Ring Growth Mechanism in the Reaction between Fulvenallenyl and Cyclopentadienyl Radicals.

Recombination between resonance-stabilized hydrocarbon radicals is an important class of reactions that contribute to molecular growth chemistry in combustion. In the present study, the ring growth mechanism in the reaction between fulvenallenyl (C 7 H 5 ) and cyclopentadienyl (C 5 H 5 ) radicals is investigated computationally. The reaction pathways are explored by quantum chemical calculations, and the phenomenological and steady-state rate constants are determined by solving the multiple-well master equations.
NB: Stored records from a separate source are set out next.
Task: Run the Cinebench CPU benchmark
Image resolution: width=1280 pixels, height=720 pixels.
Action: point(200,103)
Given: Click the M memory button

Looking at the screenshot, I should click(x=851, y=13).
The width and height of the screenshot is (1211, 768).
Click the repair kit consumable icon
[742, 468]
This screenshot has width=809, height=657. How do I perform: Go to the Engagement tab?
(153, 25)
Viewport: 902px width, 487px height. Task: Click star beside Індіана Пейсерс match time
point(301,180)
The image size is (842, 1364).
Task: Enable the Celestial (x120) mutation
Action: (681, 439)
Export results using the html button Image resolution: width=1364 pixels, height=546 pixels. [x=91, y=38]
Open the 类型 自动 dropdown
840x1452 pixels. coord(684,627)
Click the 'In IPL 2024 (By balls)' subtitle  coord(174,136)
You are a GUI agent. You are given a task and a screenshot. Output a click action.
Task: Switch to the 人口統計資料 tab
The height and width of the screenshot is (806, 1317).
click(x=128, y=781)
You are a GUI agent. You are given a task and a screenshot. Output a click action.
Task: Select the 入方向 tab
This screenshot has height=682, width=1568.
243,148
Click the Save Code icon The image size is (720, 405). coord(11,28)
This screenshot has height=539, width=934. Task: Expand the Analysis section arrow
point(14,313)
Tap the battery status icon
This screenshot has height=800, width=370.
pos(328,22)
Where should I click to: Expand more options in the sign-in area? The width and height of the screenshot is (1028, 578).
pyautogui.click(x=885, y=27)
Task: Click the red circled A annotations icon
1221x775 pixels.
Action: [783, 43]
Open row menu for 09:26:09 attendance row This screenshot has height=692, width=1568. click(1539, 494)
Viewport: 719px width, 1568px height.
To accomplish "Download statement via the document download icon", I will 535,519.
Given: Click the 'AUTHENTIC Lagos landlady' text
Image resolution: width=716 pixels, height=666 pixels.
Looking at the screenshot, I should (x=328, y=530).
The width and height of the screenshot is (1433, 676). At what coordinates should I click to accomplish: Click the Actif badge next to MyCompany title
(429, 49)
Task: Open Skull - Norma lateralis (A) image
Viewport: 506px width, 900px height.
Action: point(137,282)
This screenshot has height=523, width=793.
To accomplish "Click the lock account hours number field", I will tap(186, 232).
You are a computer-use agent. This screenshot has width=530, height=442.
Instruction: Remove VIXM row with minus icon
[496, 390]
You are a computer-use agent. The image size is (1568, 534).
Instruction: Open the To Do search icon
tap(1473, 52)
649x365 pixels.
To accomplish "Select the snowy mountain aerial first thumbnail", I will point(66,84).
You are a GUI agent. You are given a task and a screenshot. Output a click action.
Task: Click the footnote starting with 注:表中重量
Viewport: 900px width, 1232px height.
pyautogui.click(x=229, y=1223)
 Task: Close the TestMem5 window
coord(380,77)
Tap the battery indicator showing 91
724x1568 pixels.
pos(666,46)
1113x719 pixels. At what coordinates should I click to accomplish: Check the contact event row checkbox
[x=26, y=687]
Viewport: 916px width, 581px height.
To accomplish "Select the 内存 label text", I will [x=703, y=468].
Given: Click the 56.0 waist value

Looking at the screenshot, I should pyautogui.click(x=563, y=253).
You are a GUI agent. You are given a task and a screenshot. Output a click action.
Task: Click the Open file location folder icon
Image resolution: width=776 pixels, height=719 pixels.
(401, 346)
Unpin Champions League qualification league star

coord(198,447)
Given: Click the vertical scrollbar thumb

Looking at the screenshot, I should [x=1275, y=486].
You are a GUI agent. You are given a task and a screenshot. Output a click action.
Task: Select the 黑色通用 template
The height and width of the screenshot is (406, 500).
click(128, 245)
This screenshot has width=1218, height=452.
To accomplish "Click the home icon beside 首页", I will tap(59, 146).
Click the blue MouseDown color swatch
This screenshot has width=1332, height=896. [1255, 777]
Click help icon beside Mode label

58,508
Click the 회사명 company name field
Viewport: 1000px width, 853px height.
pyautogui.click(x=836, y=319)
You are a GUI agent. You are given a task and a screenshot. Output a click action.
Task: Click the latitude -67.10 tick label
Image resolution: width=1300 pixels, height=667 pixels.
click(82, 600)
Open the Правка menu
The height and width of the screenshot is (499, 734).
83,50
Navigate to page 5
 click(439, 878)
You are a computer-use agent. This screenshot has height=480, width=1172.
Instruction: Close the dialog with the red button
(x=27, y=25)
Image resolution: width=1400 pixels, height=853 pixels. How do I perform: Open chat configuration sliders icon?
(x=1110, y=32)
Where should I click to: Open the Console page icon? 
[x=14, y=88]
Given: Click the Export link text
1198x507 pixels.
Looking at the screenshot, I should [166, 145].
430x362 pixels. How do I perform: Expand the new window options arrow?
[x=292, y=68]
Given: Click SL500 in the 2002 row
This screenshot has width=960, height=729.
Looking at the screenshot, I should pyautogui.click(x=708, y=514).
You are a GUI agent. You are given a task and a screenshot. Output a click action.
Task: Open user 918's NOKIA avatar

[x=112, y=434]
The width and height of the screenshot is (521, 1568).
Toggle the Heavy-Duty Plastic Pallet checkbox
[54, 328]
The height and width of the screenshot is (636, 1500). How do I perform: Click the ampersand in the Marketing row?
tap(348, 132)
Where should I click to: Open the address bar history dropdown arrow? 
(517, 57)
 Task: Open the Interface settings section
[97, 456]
The primary reaction routes following the recombination between the two radicals are found to be as follows: formation of the adducts, isomerization by hydrogen shift reactions, cyclization to form tricyclic compounds, and their isomerization and dissociation reactions, leading to the formation of acenaphthylene. The overall process can be approximately represented as C 7 H 5 + C 5 H 5 → acenaphthylene + 2H with the bimolecular rate constant of about 4 × 10 -12 cm 3 molecule -1 s -1 . A reaction mechanism consisting of 20 reactions, including the formation, isomerization, and dissociation processes of major intermediate species, is proposed for use in kinetic modeling.